Is He a Candidate for Vasectomy Reversal?

Men who choose vasectomy are usually certain that they do not want to have children (or more children), but some men could have second thoughts years after they have had the procedure. For example, a couple could decide to pursue vasectomy and tubal ligation as forms of birth control then, years later, the marriage could end. The man may remarry and, with his new wife, be interested in having children.

Although the vasectomy is considered permanent, it is possible to reverse the procedure. According to the Mayo Clinic, there is generally a 40 to 90-percent success rate.

How it is Done

While a vasectomy can be done in a doctor’s office using local anesthesia, a vasectomy reversal requires more complicated surgery and the doctor typically performs the procedure while you are under general anesthesia.

There are two different procedures for reversing a vasectomy:

  • Vasovaostomy: The surgeon sews the cut ends of the vas deferens (or vasa deferentia) tubes back together
  • Vasoepididymostomy: The surgeon bypasses the cut tubes and joins the vas deferens (the main tubes or ducts in the penis that carry sperm) directly to the epididymis (the organ that produces sperm).

The doctor may not know which procedure is needed until he actually makes his incision and can see the tubes and where or how they were cut. He could choose one or the other procedure, or use both—one for each testicle—depending on which he feels will be most successful.

After Surgery

Once you have had a vasectomy reversal procedure, you will be required to follow certain steps to ensure proper healing:

  • Wear an athletic supporter for several weeks after the surgery, to prevent your testicles from moving around.
  • Keep your bandages clean and dry for two days by avoiding showering, bathing, or any other activity that might get your bandages wet.
  • Avoid sexual intercourse or anything else that might cause ejaculation until your doctor gives you the green light.
  • Avoid sports and heavy lifting for several weeks.
  • Take over-the-counter analgesics or medication prescribed by your doctor to manage your pain.


The doctor will be able to tell if the surgery was successful approximately six weeks after surgery. He will view a sample of your semen under a microscope to see if there are any living sperm in the sample.

Sperm should appear in the sample within a few months, but it could take a year or longer.
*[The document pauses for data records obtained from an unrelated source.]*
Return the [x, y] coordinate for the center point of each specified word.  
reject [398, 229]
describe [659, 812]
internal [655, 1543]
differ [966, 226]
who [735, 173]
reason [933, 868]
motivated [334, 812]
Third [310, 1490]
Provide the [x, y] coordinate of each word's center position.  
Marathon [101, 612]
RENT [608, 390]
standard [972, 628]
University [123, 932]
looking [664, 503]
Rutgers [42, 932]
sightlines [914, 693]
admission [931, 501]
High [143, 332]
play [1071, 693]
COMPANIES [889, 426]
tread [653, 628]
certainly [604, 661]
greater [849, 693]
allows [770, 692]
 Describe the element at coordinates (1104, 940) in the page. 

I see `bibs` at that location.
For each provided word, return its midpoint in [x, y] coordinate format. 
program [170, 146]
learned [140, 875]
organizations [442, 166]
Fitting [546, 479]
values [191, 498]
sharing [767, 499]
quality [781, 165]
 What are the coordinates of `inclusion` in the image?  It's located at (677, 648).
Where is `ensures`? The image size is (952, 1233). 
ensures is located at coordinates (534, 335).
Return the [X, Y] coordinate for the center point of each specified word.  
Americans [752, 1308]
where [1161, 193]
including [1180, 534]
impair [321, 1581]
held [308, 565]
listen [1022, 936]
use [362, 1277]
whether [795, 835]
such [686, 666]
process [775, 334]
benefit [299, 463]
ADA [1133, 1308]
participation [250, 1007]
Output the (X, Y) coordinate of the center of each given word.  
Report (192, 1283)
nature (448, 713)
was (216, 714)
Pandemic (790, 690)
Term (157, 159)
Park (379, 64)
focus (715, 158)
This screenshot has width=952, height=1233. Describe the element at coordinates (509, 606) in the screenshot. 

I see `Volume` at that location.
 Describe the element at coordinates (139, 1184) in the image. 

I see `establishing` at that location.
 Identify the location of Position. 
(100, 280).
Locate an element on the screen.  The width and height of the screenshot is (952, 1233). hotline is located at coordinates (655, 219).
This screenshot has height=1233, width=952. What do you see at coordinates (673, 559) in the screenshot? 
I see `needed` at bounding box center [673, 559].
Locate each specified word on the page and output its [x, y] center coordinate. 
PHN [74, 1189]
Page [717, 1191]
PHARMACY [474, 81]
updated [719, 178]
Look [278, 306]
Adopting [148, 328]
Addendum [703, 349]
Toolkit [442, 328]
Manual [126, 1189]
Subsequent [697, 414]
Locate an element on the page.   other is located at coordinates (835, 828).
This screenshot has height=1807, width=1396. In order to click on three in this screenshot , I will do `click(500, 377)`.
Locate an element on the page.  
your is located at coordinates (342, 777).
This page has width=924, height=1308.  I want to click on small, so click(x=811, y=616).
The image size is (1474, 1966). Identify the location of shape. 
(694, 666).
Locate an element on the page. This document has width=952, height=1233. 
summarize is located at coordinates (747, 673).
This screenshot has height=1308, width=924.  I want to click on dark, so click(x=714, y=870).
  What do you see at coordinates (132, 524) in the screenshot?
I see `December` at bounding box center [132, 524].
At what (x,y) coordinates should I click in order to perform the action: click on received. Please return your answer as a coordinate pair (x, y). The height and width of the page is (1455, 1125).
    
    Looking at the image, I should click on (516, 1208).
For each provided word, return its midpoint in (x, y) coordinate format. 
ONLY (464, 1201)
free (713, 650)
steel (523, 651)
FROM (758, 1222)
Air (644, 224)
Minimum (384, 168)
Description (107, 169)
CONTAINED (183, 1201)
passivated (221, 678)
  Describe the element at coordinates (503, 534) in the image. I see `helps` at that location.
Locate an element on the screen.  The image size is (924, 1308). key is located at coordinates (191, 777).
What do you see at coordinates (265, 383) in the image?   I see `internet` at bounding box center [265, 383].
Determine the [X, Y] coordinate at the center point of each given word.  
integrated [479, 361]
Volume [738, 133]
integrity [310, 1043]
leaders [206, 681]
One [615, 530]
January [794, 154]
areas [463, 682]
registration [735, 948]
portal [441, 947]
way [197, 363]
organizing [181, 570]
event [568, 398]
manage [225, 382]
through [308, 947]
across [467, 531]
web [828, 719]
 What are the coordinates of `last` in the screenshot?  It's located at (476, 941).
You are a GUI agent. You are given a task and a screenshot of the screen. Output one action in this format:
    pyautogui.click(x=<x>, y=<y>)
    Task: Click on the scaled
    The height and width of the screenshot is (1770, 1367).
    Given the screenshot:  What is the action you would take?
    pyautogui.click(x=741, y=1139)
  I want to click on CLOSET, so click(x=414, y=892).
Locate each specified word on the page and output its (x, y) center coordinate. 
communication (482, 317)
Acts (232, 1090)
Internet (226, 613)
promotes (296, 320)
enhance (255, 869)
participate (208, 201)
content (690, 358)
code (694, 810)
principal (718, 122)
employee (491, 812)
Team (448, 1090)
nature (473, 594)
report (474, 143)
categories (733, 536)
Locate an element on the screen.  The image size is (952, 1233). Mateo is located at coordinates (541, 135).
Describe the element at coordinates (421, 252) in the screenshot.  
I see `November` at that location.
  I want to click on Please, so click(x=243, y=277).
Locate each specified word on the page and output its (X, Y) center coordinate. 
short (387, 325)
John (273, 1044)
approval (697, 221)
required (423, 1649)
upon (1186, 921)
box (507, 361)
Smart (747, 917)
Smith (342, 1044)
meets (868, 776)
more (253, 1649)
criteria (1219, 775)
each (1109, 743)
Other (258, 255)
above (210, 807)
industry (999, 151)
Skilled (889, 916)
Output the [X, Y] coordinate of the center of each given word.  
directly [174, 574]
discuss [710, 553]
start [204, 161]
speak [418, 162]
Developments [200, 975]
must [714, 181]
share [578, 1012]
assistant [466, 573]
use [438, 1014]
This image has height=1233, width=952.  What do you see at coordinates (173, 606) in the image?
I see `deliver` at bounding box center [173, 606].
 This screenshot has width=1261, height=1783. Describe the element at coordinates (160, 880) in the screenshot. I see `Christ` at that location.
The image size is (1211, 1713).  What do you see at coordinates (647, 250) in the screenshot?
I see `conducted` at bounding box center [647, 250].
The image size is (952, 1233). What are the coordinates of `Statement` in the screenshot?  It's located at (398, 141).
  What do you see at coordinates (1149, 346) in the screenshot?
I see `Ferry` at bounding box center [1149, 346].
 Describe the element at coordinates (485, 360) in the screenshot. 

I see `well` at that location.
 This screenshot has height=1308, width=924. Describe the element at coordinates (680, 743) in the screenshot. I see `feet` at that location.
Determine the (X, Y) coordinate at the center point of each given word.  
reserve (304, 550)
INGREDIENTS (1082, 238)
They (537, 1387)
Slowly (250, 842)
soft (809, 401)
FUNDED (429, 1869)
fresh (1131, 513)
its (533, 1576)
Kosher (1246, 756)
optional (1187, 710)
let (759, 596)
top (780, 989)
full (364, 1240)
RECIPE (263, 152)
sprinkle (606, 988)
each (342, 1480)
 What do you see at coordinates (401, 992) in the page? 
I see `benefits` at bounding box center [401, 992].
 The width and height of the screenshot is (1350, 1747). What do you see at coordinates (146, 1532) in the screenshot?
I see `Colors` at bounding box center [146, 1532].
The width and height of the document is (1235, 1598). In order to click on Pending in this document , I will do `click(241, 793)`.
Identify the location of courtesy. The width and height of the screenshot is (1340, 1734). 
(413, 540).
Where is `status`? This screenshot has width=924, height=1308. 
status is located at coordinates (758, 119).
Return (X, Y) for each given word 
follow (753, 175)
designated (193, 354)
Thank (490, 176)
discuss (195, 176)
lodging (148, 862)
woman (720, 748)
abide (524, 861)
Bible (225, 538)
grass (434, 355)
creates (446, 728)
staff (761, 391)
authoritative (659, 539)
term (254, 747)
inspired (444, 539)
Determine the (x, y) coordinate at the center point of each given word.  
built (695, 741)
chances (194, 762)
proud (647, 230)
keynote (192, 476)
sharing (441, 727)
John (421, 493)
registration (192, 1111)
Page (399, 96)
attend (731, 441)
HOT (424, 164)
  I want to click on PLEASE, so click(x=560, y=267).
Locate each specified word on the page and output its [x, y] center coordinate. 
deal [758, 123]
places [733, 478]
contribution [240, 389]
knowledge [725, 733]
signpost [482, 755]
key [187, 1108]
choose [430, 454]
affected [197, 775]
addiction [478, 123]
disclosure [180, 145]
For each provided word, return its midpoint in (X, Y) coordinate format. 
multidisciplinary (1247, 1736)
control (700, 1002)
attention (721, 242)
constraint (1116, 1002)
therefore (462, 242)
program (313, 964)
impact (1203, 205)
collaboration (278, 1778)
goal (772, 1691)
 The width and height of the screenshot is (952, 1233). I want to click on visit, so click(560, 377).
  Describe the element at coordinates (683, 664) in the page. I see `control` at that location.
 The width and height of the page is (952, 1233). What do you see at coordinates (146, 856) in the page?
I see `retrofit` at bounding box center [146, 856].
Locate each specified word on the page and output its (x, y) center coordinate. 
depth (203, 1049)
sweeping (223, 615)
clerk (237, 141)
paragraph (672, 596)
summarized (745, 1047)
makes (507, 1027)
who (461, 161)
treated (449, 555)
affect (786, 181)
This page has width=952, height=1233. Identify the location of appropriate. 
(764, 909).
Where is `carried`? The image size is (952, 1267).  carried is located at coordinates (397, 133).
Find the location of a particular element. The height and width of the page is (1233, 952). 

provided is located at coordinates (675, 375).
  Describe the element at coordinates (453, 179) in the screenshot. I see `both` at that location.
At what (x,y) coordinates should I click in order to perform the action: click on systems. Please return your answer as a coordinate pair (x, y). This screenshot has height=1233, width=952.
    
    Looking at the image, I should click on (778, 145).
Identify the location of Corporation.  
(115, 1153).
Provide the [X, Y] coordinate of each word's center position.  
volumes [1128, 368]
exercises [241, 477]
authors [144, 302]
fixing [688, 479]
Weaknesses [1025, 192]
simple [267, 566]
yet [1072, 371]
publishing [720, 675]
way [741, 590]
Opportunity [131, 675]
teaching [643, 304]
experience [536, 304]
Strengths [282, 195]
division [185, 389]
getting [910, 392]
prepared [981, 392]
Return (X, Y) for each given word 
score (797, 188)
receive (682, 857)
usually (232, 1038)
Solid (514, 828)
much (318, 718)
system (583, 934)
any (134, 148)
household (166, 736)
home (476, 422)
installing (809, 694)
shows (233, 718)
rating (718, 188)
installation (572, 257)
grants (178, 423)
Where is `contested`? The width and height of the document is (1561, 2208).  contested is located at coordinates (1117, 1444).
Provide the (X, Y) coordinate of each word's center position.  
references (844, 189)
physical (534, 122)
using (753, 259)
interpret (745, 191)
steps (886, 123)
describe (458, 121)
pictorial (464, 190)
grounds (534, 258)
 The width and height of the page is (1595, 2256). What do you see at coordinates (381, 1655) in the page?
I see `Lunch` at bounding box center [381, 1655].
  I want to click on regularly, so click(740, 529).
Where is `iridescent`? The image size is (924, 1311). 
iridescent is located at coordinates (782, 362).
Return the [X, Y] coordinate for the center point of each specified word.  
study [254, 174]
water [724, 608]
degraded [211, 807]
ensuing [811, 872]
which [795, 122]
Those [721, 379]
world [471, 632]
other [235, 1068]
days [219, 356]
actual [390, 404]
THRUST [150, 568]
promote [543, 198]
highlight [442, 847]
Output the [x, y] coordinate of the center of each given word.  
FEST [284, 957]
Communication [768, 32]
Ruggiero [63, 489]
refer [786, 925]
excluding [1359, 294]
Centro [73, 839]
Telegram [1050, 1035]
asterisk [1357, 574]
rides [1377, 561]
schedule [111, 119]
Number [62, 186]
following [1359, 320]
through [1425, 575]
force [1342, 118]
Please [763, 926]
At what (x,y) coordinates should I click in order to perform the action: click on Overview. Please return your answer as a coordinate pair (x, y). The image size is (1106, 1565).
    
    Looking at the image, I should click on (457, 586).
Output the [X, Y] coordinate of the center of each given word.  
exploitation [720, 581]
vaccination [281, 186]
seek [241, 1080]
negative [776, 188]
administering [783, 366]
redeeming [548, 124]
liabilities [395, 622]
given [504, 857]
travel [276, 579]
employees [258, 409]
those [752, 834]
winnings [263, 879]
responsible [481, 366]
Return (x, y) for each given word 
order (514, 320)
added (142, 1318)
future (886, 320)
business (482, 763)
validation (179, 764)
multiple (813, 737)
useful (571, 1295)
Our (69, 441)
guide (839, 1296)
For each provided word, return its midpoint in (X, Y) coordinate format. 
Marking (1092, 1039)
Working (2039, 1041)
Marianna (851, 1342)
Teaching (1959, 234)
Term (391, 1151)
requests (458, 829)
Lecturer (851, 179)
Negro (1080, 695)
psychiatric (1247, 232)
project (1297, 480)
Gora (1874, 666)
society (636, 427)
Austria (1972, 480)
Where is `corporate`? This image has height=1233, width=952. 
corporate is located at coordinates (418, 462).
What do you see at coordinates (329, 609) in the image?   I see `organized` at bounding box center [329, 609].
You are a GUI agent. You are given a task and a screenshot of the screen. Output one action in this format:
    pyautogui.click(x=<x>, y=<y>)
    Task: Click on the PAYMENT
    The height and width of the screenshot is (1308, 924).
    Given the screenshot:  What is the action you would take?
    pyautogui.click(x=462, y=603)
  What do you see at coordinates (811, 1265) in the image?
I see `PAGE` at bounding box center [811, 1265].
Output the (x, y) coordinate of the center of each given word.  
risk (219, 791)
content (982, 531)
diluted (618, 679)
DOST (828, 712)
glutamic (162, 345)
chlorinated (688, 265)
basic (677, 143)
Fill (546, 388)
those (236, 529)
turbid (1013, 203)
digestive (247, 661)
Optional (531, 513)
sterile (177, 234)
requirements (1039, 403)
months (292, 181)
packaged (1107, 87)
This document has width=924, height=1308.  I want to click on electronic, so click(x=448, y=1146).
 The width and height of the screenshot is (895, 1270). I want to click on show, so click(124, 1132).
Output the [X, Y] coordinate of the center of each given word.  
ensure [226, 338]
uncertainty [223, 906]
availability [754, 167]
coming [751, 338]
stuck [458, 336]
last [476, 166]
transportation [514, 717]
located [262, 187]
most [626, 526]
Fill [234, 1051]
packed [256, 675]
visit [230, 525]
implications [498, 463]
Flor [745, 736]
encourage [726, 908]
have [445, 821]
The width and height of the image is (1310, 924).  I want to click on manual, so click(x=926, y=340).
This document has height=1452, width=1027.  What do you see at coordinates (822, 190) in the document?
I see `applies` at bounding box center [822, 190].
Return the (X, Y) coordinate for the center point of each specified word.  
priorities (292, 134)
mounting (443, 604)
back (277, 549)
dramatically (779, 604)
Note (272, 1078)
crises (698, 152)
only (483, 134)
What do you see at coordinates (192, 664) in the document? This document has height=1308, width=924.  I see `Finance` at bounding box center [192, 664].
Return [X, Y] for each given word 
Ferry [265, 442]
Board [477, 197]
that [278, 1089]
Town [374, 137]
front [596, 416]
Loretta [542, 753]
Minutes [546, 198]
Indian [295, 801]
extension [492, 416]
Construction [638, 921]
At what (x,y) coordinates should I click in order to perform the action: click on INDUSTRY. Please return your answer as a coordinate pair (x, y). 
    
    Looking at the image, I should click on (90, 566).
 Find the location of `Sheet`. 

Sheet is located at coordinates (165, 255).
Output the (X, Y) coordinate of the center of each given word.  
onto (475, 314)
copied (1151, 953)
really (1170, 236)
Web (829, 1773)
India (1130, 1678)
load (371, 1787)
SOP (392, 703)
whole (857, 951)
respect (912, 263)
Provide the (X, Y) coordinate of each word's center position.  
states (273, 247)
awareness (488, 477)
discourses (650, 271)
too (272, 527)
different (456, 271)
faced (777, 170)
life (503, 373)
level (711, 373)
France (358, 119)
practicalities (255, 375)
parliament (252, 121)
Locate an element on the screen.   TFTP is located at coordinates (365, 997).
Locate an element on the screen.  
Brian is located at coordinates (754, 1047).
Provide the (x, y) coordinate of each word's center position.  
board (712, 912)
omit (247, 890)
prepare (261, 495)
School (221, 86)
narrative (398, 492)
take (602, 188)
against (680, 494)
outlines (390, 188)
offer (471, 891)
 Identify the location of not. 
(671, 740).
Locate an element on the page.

So if sperm does not appear at first, do not lose heart. Also, your doctor will check your semen levels every few months to make sure everything is working properly.

A clear indication of whether or not the reversal was successful is if your partner becomes pregnant once you get the green light to have sex. The Mayo Clinic indicates that approximately half of couples become pregnant within two years of a vasectomy reversal.

The age of the vasectomy can determine the success rate. The more recent the vasectomy, the greater your chance of success.


As with all surgical procedures, there are certain risks and complications:

  • Bleeding. You could experience bleeding into the scrotum, which can cause painful swelling. Getting adequate rest and following your doctor’s post-surgical instructions can reduce your risk. You should also consider avoiding aspirin and other blood thinners before surgery and during the healing period.

If you are required to take blood thinners to manage another health condition, you should consult with your physician before having vasectomy reversal surgery.

  • Infection. Infection isn’t common with this type of surgery but, because the surgeon is breaking the skin, it is a possibility.
  • Granuloma. Sperm could leak into the scrotum and trigger your immune system to create an inflamed mass called a granuloma. The granuloma should disappear with time, but it could be a sign that the surgery was not successful.
  • Chronic pain. A small number of men could experience recurring pain in the testicles long after the surgery.

Contact your physician immediately if you experience severe abdominal pain and fever, or severe pain, swelling, and discharge at the site of the incision.